_TASK BRIEF:_
Below is a listing; restate from it, character for character, the lines beginning at the line holding "Data Protection Policy (975, 1021)" and ending at the line holding "Personvern (67, 2390)", both included.

_PROVIDED DATA:_
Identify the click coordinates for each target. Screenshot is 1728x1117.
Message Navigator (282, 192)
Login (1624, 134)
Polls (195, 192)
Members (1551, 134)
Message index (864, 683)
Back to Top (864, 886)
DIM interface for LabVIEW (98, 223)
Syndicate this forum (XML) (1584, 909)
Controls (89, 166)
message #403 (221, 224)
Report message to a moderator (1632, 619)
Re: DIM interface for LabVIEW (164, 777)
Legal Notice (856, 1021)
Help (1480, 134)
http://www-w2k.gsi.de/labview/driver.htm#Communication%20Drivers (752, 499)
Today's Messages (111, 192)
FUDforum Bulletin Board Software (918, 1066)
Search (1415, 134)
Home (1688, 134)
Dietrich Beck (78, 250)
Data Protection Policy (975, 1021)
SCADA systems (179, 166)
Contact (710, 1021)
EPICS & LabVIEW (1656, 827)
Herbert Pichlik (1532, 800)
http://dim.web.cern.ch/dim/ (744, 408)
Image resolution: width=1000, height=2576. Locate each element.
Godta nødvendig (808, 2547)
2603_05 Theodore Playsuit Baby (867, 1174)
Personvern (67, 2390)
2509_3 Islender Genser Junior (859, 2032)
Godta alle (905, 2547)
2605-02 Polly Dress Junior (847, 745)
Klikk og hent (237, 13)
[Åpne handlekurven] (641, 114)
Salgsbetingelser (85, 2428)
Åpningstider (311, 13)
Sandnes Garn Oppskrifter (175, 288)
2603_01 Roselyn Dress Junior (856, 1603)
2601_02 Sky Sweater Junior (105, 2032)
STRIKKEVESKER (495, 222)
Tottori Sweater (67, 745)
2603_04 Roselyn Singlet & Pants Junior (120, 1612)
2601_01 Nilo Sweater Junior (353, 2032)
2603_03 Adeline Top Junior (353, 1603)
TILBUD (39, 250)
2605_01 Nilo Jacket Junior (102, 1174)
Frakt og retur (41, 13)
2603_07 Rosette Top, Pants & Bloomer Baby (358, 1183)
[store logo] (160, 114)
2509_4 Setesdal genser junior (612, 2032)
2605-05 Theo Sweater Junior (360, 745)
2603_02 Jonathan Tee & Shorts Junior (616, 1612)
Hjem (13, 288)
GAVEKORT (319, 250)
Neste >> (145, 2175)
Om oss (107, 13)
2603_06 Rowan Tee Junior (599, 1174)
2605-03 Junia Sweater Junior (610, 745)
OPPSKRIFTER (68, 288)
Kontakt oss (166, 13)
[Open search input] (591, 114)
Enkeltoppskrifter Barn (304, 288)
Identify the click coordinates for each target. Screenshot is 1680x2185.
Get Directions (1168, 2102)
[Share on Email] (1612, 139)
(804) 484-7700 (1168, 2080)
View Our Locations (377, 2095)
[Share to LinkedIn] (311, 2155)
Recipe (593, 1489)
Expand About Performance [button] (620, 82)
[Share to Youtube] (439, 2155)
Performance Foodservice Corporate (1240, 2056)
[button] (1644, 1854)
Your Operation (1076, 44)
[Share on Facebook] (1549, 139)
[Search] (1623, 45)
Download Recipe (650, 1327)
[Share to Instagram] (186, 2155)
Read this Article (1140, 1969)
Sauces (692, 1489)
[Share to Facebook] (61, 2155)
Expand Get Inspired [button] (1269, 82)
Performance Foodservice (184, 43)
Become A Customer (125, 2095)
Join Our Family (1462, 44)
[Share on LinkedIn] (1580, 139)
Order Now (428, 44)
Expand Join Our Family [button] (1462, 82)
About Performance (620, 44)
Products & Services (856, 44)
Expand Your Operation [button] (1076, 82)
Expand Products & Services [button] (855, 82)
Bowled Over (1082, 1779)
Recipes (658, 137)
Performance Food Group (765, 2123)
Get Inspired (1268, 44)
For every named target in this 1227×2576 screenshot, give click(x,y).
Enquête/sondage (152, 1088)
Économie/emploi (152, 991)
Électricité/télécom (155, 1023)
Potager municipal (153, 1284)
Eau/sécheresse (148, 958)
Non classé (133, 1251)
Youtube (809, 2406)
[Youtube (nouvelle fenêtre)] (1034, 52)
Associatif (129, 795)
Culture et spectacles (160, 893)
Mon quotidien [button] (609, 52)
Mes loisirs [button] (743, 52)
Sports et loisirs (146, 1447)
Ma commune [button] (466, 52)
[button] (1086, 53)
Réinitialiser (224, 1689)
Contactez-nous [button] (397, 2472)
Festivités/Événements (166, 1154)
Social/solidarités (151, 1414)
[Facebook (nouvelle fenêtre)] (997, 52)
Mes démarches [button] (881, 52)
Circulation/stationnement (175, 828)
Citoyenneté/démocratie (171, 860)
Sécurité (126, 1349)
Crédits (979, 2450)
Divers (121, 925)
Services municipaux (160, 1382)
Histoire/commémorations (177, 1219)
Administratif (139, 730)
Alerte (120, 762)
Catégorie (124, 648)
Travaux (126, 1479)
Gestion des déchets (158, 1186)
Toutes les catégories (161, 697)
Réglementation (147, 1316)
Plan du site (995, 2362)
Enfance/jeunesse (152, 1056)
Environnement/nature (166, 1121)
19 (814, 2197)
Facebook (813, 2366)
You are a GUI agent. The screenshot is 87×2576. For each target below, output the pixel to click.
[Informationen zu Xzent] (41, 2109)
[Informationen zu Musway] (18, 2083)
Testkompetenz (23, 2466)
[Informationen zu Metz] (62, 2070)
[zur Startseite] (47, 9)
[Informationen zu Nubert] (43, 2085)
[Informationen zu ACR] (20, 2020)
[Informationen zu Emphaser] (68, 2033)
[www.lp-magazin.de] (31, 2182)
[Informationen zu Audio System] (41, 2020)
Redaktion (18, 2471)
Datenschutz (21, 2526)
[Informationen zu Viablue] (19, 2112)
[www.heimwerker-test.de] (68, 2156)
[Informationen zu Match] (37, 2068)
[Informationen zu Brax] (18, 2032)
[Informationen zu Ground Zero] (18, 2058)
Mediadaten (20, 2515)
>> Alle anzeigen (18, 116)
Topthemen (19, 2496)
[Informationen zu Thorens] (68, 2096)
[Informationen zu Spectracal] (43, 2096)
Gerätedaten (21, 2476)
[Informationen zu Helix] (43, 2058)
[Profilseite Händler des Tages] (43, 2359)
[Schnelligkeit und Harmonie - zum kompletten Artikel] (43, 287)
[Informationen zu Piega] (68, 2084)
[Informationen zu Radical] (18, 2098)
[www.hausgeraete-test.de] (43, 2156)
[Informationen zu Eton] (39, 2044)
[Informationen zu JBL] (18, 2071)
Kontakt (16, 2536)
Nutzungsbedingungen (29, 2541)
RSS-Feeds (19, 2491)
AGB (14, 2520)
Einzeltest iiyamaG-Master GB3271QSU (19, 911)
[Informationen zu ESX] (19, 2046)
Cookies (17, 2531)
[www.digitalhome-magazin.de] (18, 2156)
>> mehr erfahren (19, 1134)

_TASK RESULT:_
Data Protection Policy (975, 1021)
SCADA systems (179, 166)
Contact (710, 1021)
EPICS & LabVIEW (1656, 827)
Herbert Pichlik (1532, 800)
http://dim.web.cern.ch/dim/ (744, 408)
Image resolution: width=1000, height=2576. Locate each element.
Godta nødvendig (808, 2547)
2603_05 Theodore Playsuit Baby (867, 1174)
Personvern (67, 2390)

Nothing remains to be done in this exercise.